# Excerpt provided

---*---

Observed coordination and context degradation patterns in multi-agent workflows

Resolved 💬 3 comments Opened Feb 8, 2026 by gagarinyury Closed Mar 12, 2026

Hi Claude Code team,

While experimenting with multi-agent workflows and extended Claude Code usage, I observed recurring structural patterns that may be relevant for Agent Teams development and long-running session design.

Observed Behaviours

1. Multi-agent coordination degradation

In external multi-agent orchestration setups (multiple Claude instances with defined roles):

Observed:

  • Role specialization degrades after ~15-20 iterations
  • Agents begin duplicating work despite distinct initial role definitions
  • Planner/coder/reviewer boundaries collapse over time
  • Conflicting file edits increase in frequency

Context:

  • Long-running sessions (2+ hours)

---*---

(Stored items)
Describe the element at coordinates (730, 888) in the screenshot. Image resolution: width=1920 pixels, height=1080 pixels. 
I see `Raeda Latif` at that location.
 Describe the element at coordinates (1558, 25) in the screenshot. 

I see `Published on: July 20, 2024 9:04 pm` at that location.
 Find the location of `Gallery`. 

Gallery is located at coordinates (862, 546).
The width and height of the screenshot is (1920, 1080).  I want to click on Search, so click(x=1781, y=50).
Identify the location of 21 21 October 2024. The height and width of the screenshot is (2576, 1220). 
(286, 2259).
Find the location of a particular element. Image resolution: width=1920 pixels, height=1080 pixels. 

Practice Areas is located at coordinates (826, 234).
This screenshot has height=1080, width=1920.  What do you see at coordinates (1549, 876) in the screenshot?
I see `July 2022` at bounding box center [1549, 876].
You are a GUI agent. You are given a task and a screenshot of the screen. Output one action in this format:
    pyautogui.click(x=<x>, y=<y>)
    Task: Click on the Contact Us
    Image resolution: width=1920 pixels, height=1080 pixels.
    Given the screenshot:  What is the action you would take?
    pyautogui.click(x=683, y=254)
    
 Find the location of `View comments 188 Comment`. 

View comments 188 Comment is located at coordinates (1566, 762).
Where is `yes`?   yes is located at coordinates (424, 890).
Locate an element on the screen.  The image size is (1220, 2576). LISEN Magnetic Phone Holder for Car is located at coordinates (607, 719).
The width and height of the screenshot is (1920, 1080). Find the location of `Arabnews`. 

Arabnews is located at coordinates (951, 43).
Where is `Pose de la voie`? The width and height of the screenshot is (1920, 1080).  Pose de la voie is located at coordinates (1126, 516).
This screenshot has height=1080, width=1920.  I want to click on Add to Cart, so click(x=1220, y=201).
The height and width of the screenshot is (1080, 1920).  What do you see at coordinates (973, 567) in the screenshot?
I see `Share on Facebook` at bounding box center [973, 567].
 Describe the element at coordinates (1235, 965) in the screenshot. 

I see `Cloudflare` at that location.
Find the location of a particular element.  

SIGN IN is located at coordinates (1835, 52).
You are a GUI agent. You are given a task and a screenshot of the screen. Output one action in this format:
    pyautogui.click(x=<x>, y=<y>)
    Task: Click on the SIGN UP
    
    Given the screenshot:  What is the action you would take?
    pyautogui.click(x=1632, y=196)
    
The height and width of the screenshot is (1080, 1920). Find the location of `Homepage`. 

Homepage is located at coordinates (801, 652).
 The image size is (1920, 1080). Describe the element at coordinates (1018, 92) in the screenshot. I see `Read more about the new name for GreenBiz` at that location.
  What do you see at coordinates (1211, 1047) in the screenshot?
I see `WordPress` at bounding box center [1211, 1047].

---*---

# Task description
Reproduce the stretch of the multi-agent workflow report from "Resolved 💬 3" through "long-running session design." word for word. The stored items aren't needed for this work.

# Exercise result
Resolved 💬 3 comments Opened Feb 8, 2026 by gagarinyury Closed Mar 12, 2026

Hi Claude Code team,

While experimenting with multi-agent workflows and extended Claude Code usage, I observed recurring structural patterns that may be relevant for Agent Teams development and long-running session design.